→ **Given text**
——————
The viewer sees Becky “Icebox” O’Shea (Shawna Waldron) for the first time — just after she takes off her football helmet — in Little Giants.
Yet for some reason, the helmet hair phenomenon still works despite the fact the movie is almost 30 years old. It’s enough of a twist to get your attention, in the same way that girls and women playing football still garner coverage based on nothing more than their decision to suit up — though they’re just the newest of more than a century’s worth of “girl gridders.” The seemingly immutable expectation that girls don’t play football, won’t play football and aren’t interested in football, though, has been repeatedly contradicted on the silver screen just as it is in reality. In fact, some of football’s most iconic films have featured girls and women who subvert that exact expectation, even as they reinforce a whole slew of other sexist stereotypes.
The central conflict of Little Giants — ostensibly a film about the (spoiler alert) triumph of dweeby male underdogs — is sexism. (It’s currently streaming for free on IMDBTV.) Becky “Icebox” O’Shea is introduced as one of the better football players her age, more than hanging with the boys at tryouts and putting one in a headlock when he gives her guff. Yet, of course, it’s not enough to make the team, a reality that is presented to the viewer as immediately, unequivocally unfair. “What about Becky?” her father Danny asks the coach, Kevin, who is his brother and a retired football star. “She’s better than half of those boys.”
——————
→ **Supplied material**
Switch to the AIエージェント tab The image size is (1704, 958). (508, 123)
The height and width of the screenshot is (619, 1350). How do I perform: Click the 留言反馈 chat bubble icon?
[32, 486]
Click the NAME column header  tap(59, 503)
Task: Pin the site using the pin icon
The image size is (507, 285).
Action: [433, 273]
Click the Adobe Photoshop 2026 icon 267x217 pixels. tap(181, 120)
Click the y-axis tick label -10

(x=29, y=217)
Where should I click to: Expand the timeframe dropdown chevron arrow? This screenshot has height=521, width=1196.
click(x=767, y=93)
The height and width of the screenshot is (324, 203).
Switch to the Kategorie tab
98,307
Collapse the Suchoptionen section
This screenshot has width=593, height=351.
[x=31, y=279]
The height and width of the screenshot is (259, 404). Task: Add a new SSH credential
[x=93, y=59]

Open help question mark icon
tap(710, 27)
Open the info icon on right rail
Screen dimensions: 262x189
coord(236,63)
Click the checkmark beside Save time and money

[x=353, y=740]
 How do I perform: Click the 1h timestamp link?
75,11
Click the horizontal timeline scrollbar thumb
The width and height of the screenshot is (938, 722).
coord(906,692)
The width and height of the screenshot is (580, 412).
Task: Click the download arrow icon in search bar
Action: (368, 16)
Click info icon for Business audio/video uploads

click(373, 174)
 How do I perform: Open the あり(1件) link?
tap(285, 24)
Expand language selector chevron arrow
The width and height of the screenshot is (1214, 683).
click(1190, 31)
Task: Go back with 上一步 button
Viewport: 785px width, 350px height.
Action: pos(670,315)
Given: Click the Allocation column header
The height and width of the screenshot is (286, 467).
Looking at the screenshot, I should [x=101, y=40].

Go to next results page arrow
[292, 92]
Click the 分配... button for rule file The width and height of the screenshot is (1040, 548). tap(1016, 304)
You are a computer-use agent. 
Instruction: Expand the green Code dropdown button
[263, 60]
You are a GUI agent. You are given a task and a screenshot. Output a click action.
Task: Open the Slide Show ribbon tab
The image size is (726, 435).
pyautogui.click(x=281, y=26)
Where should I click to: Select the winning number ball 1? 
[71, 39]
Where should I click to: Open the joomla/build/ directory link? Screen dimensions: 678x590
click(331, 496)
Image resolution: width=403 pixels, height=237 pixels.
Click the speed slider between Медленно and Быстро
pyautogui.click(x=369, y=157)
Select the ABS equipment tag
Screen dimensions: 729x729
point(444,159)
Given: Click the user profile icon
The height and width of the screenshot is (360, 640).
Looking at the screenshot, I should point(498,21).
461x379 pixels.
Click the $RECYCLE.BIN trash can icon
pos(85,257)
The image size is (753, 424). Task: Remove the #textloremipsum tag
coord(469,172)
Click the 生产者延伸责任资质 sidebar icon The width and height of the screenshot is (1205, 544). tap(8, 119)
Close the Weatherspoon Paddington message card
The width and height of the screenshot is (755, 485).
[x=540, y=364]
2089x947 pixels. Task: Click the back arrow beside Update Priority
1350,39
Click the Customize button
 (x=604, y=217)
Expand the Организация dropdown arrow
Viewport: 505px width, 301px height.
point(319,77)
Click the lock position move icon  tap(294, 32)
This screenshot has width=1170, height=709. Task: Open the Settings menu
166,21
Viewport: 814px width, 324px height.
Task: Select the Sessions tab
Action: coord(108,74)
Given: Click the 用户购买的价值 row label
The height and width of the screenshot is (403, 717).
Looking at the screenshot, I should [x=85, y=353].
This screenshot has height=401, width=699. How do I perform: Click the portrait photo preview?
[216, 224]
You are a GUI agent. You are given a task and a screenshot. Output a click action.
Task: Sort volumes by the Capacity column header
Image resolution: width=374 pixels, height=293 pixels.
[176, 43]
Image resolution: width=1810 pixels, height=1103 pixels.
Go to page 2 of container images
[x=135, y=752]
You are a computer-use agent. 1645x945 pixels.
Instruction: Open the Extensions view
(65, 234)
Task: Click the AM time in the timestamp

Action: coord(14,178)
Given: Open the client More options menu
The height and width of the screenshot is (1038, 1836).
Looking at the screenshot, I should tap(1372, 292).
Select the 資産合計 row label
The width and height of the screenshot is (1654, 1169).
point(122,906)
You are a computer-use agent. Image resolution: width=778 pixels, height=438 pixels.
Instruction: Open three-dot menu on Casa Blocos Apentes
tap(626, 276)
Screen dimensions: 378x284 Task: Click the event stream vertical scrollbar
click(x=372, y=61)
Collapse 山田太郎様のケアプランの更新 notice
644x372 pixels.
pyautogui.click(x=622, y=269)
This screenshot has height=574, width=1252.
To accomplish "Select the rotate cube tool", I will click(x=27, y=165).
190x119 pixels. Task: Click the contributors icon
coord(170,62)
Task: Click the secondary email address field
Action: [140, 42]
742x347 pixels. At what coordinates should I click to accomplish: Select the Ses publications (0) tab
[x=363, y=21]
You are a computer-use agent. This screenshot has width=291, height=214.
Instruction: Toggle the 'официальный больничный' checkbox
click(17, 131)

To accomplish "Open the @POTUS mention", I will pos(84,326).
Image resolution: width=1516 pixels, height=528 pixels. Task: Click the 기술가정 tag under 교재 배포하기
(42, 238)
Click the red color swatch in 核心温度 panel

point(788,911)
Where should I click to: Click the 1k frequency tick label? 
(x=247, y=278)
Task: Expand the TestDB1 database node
——————
→ **Set problem 1**
In the text about girls in football films, write out the stretch from "Yet for some" through "other sexist stereotypes.", replacing "silver screen" with "big screen".
→ **Set problem 2**
Please repeat the rows word for word, from the first row through the line containing "(x=29, y=217)", including both ends.
The rows are unrelated to the text about girls in football films.

→ **Worked answer 1**
Yet for some reason, the helmet hair phenomenon still works despite the fact the movie is almost 30 years old. It’s enough of a twist to get your attention, in the same way that girls and women playing football still garner coverage based on nothing more than their decision to suit up — though they’re just the newest of more than a century’s worth of “girl gridders.” The seemingly immutable expectation that girls don’t play football, won’t play football and aren’t interested in football, though, has been repeatedly contradicted on the big screen just as it is in reality. In fact, some of football’s most iconic films have featured girls and women who subvert that exact expectation, even as they reinforce a whole slew of other sexist stereotypes.

→ **Worked answer 2**
Switch to the AIエージェント tab The image size is (1704, 958). (508, 123)
The height and width of the screenshot is (619, 1350). How do I perform: Click the 留言反馈 chat bubble icon?
[32, 486]
Click the NAME column header  tap(59, 503)
Task: Pin the site using the pin icon
The image size is (507, 285).
Action: [433, 273]
Click the Adobe Photoshop 2026 icon 267x217 pixels. tap(181, 120)
Click the y-axis tick label -10

(x=29, y=217)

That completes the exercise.